TRECHO DA PÁGINA:

Explicar o horror em uma única teoria parece um desafio bastante complexo. O gênero, enquanto ferramenta que orienta o consumo, acaba reunindo um pacote muito heterogêneo de narrativas, que se alastram por diferentes mídias, como o cinema, o teatro e a literatura. Nöel Carroll é quem mais se aproximou de um enquadramento teórico amplo para esse conjunto de obras nos anos noventa (leia mais), mas foi apenas um a refletir sobre o tema nas últimas décadas.
Stephen King, um dos grandes da literatura fantástica contemporânea, escreveu diversas reflexões pessoais sobre o horror em Dança Macabra, publicado originalmente em 1981. Com o cuidado de alertar ao leitor que suas perspectivas não eram exatamente acadêmicas e tinham furos, a obra é uma boa referência para quem busca compreender como funciona esse tipo de narrativa midiática.

PERGUNTAS A RESPONDER:
a. Liste as mídias que o texto sobre o horror menciona como aquelas por onde se alastram as narrativas do gênero.
b. Transcreva o texto sobre o horror de "Explicar o horror" até "de narrativa midiática.".

DADOS PARA ANÁLISE:
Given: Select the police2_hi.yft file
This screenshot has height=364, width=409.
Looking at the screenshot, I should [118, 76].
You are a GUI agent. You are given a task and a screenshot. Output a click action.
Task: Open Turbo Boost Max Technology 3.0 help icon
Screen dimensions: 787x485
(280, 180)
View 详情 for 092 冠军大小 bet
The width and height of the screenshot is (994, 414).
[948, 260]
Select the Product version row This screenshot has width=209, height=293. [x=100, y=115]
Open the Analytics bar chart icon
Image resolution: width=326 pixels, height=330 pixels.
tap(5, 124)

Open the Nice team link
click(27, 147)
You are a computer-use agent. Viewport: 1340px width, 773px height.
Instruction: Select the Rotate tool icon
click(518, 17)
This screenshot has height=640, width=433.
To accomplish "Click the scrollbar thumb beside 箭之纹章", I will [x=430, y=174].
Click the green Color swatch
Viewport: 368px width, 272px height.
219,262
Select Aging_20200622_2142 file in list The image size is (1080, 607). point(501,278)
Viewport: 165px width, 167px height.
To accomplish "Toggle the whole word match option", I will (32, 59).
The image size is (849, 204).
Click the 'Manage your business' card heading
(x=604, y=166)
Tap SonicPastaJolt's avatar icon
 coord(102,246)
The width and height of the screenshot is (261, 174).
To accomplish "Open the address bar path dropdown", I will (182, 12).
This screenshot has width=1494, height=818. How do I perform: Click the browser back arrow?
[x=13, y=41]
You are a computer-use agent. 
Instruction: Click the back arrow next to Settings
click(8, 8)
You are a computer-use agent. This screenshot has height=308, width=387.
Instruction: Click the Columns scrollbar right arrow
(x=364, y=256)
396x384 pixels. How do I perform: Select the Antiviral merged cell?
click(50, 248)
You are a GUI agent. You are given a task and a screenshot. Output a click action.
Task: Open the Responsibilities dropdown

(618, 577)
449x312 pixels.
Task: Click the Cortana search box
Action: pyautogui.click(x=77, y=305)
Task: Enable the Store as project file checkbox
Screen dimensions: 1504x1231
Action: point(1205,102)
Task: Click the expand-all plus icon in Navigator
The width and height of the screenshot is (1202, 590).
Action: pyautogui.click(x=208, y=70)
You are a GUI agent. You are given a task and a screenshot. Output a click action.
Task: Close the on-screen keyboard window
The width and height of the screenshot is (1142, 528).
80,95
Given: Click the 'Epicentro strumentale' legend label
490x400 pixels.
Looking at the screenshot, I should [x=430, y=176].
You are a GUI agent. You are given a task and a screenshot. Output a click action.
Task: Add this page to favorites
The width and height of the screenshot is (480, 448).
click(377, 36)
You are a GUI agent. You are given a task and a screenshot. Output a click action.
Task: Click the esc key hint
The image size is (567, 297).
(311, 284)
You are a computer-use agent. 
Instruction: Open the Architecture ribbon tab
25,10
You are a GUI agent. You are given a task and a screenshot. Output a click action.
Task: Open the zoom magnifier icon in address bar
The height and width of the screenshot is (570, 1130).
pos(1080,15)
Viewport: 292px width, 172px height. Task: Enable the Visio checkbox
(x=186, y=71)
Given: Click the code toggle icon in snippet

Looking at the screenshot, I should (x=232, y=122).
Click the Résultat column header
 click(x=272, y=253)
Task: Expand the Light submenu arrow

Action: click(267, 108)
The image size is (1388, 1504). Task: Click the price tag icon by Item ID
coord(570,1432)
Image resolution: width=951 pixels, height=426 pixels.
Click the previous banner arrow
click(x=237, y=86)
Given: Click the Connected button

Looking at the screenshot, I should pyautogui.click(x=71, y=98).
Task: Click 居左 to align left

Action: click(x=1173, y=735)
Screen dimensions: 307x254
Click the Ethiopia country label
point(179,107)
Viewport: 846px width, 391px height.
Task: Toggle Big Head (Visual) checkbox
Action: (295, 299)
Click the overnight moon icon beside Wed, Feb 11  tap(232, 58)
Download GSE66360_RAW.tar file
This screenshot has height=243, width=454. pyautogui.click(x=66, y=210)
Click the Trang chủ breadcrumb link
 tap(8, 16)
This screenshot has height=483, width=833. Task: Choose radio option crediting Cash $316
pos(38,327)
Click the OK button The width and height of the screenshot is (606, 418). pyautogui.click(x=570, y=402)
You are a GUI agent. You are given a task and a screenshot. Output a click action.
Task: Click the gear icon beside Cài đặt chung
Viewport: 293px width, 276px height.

RESPOSTAS DAS TAREFAS:
a. cinema, teatro, literatura

b.
Explicar o horror em uma única teoria parece um desafio bastante complexo. O gênero, enquanto ferramenta que orienta o consumo, acaba reunindo um pacote muito heterogêneo de narrativas, que se alastram por diferentes mídias, como o cinema, o teatro e a literatura. Nöel Carroll é quem mais se aproximou de um enquadramento teórico amplo para esse conjunto de obras nos anos noventa (leia mais), mas foi apenas um a refletir sobre o tema nas últimas décadas.
Stephen King, um dos grandes da literatura fantástica contemporânea, escreveu diversas reflexões pessoais sobre o horror em Dança Macabra, publicado originalmente em 1981. Com o cuidado de alertar ao leitor que suas perspectivas não eram exatamente acadêmicas e tinham furos, a obra é uma boa referência para quem busca compreender como funciona esse tipo de narrativa midiática.